Iceland’s Capital Reykjavik, Start of Iceland’s Ring Road
All self driving tours around Iceland begin and end in the countries capital city, Reykjavik. Reykjavik has a funky hipster vibe and is where you will find some of the best art, food, pubs and museums. In the past you had to rent your car in Reykjavik itself, but it’s now possible to rent directly from Keflavik International Airport eliminating the costs of taking the bus.
I highly encourage you to spend a few days in Reykjavik to prepare for the Loop. Start on foot exploring the downtown, climb to the top of Hallgrímskirkja Church, get a history dose at the National Museum of Iceland, see Iceland’s modern architecture at Harpa and check out the cities insanely cool street art.
When you have had enough of sightseeing dip into a few pubs and try some of Iceland’s amazing beer or sample a few Icelandic style meals at one of the downtowns amazing restaurants.
The Golden Circle
With its proximity to Reykjavik, Iceland’s Golden Circle is the most popular place for day-trippers. Even though the crowds can be overwhelming at times it’s for a good reason, The Golden Circle has a plethora of unique sights all concentrated in an area that you can cover in a day or two.
Staring in Þingvellir National Park for its natural beauty, waterfalls and preserved Viking community then move on to the roaring Gulfoss Waterfall and the Geysir. On way you will see plenty of Icelandic Horse farms, where the ponies galloping across rugged lava fields all while dramatic moss covered hills as a backdrop, its one beautiful place.
The Golden Circle has many guesthouses as well, where you can live the Icelandic farmer life!
Top Things to Do on Iceland’s Golden Circle: Þingvellir National Park, Gullfoss Waterfall, Geysir, Kerið Crater
Iceland’s South Coast
This is easily one of my favourite parts of Iceland.
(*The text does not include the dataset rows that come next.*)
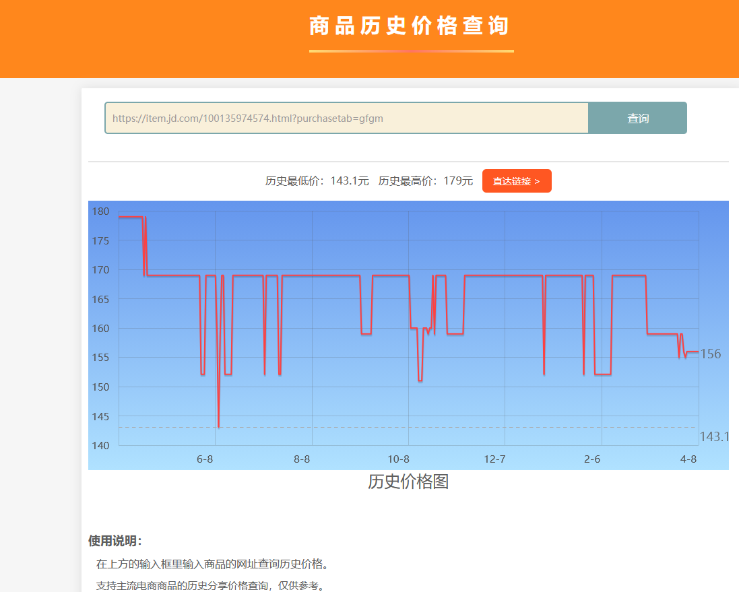Click the 历史最低价 143.1元 text
Viewport: 739px width, 592px height.
[317, 181]
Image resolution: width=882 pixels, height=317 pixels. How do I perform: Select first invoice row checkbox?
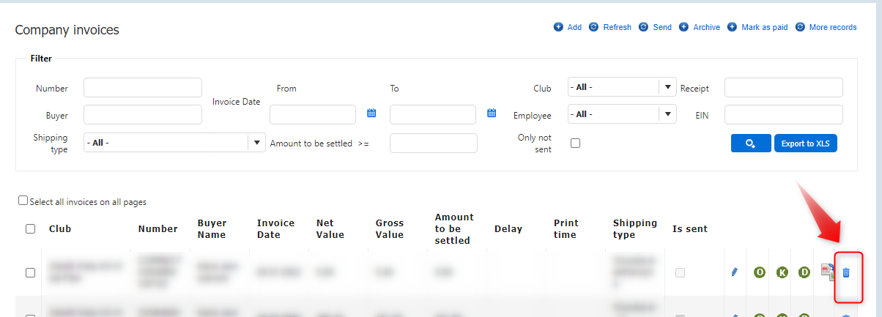tap(30, 272)
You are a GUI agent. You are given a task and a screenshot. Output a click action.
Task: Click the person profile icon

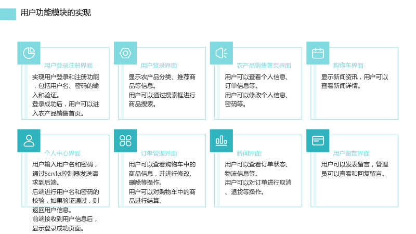[29, 140]
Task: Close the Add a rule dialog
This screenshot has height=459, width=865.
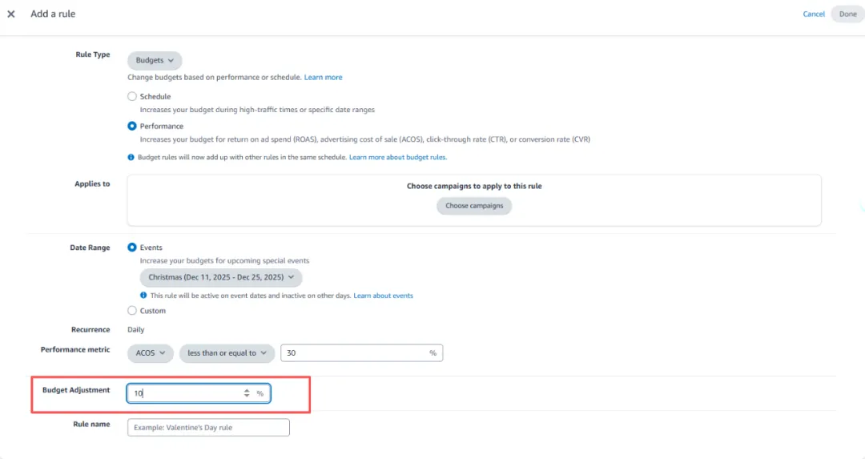Action: (11, 14)
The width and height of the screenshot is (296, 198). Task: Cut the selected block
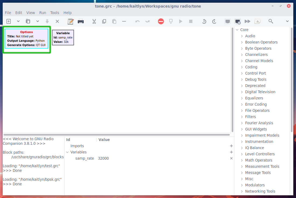pos(94,21)
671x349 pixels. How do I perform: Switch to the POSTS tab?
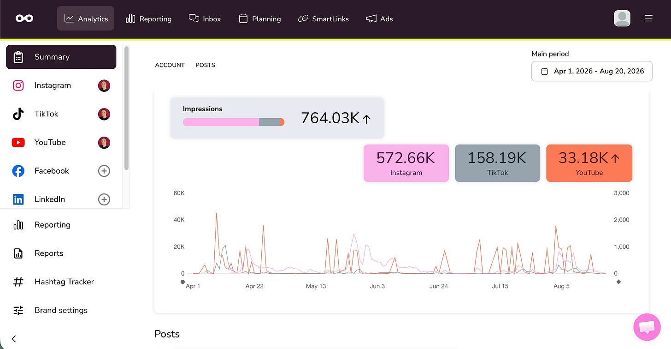205,65
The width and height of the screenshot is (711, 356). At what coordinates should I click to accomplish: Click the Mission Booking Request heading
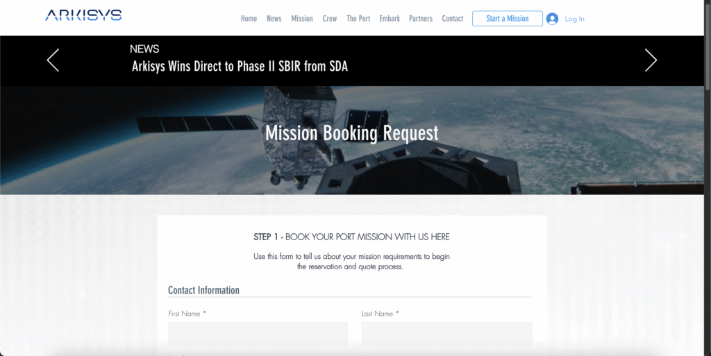click(351, 133)
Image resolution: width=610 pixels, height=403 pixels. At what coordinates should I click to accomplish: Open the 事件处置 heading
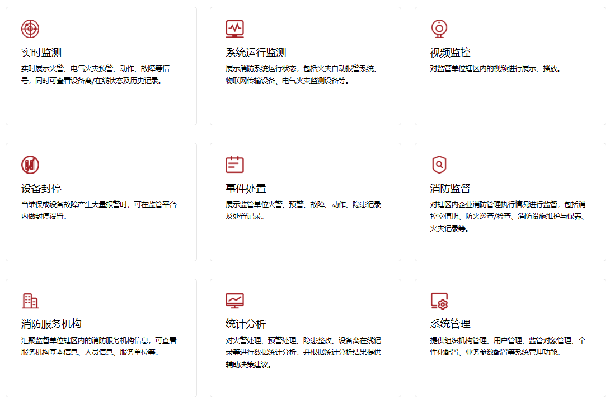(246, 189)
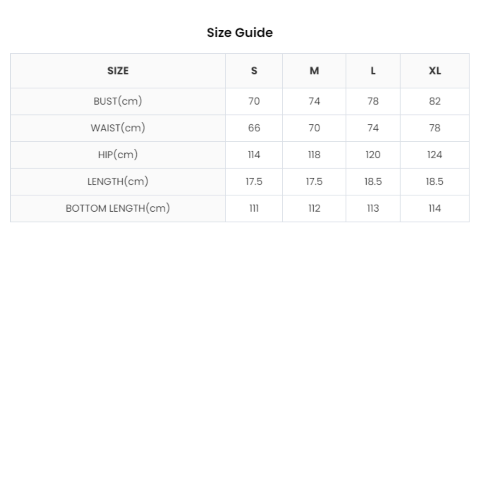Click the S size column header

(254, 71)
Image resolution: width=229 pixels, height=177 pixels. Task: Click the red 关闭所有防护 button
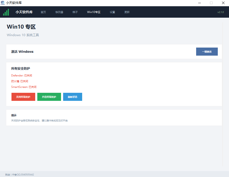pyautogui.click(x=23, y=97)
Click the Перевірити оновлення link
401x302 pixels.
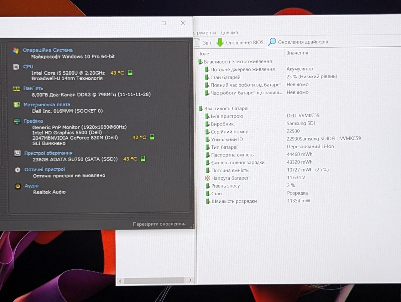point(160,224)
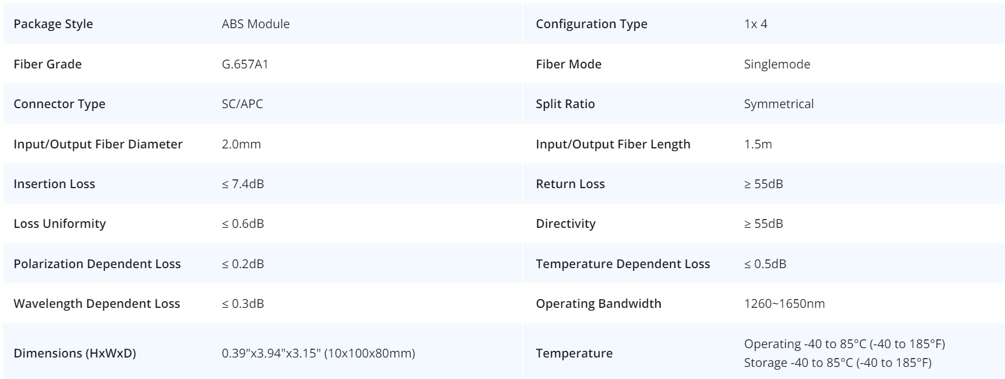The width and height of the screenshot is (1005, 379).
Task: Select the Storage temperature range line
Action: [x=838, y=362]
Here epic volcanoes have shaped the landscapes into a fairy-tale like scene. You could easily spend weeks along Iceland’s South Coast slowly taking in a destination unlike anywhere on the planet.
The waterfall of Seljalandsfoss and Skógafoss are quite possible Iceland’s most dramatic. The coast is covered with climactic cliffs and black lava sand beaches. Entering Vatnajökull National Park you can ride snowmobiles up volcanoes, seek out emerald blue ice caves amongst the glaciers and zip in between icebergs in the Jökulsárlón Glacier Lagoon. The South Coast is Iceland at its best!
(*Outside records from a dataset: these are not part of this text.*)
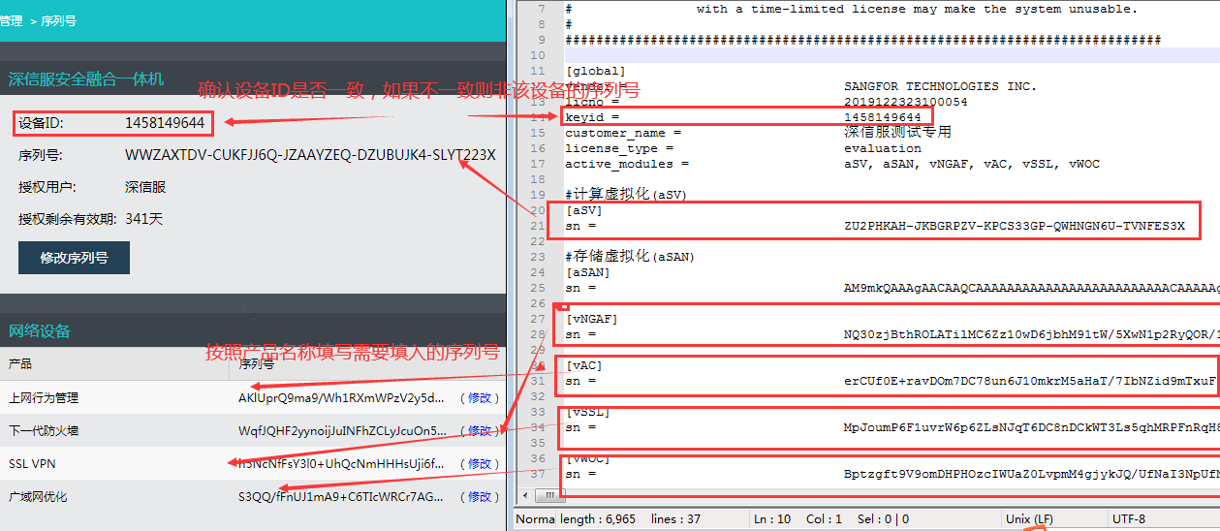Click the 产品 column header
The height and width of the screenshot is (531, 1220).
(20, 364)
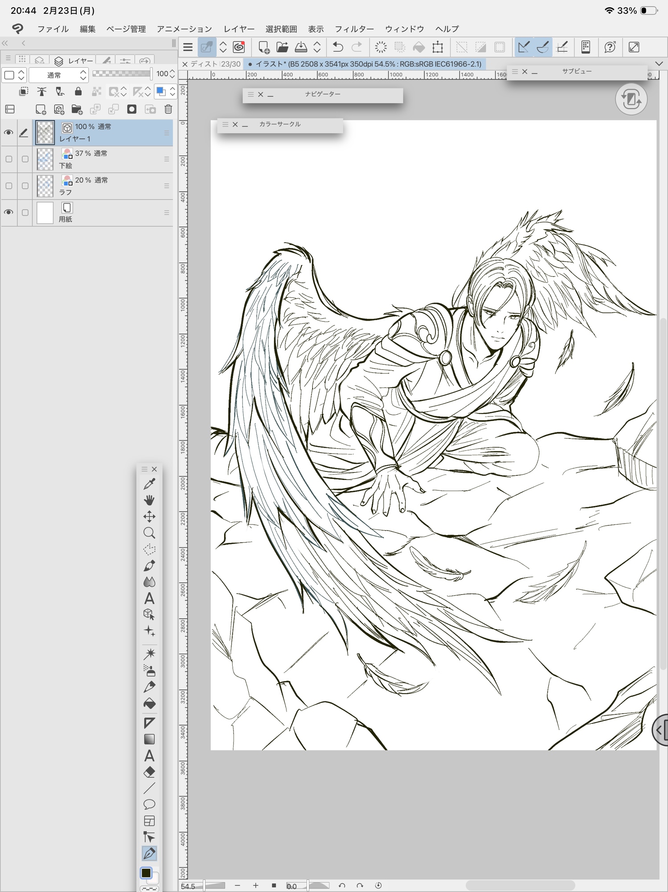Click the black main color swatch

pos(146,873)
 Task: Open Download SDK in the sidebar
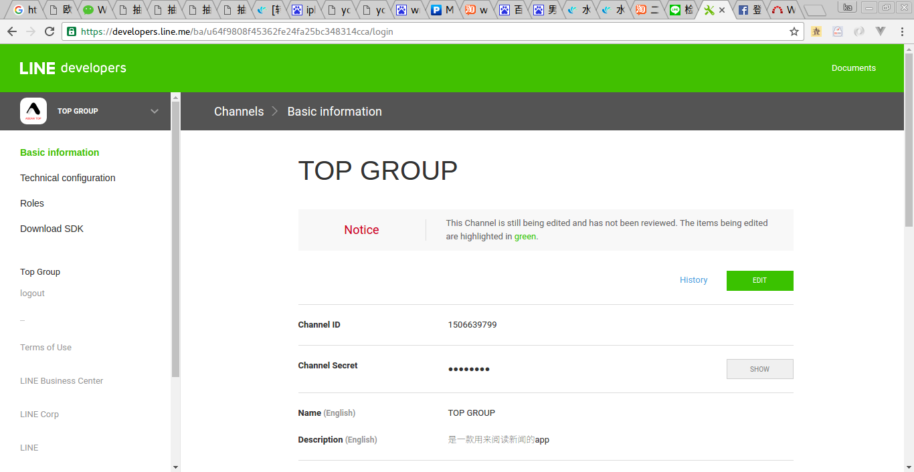(52, 229)
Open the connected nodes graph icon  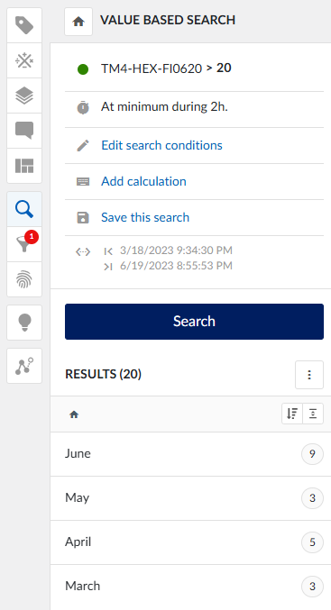(x=24, y=366)
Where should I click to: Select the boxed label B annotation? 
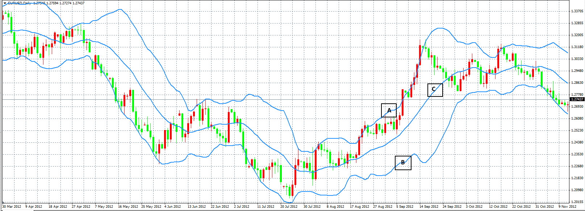[x=403, y=163]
Top Things to Do in Iceland’s South Coast: Seljalandsfoss, Skógafoss, Dyrhólaey, Eldhraun Lava Field, Fjaðárgljúfur Canyon, Vatnajökull National Park, Svartifoss Waterfall, Svínafellsjökull Glacier, Jökulsárlón Glacier Lagoon
Remote East Iceland
By this point you feel as if you have crossed several countries as the landscapes of changed so many times. Saying goodbye to Iceland’s South Coast may be difficult, but continue on and you will discover one of Iceland’s’ least visited and most incredible regions, Iceland’s East.
The Mountains of the South Coast gradually get larger and more inhospitable as you enter the East. Driving the East fjords it’s hard to focus on driving as the scenery gets phenomenal. Many of the sleepy fishing towns here have only recently been connected by road to the rest of Iceland.
My most memorable experiences in the East were watching the sunset of the rugged mountain peaks of Vestrahorn, dining on Christmas Lamp in Hofn, stepping back in time at the Vestrahorn Viking Village and taking the detour to the rainbow road village of Seyðisfjörður. This is a remote corner of Iceland that will take you well off of the beaten track!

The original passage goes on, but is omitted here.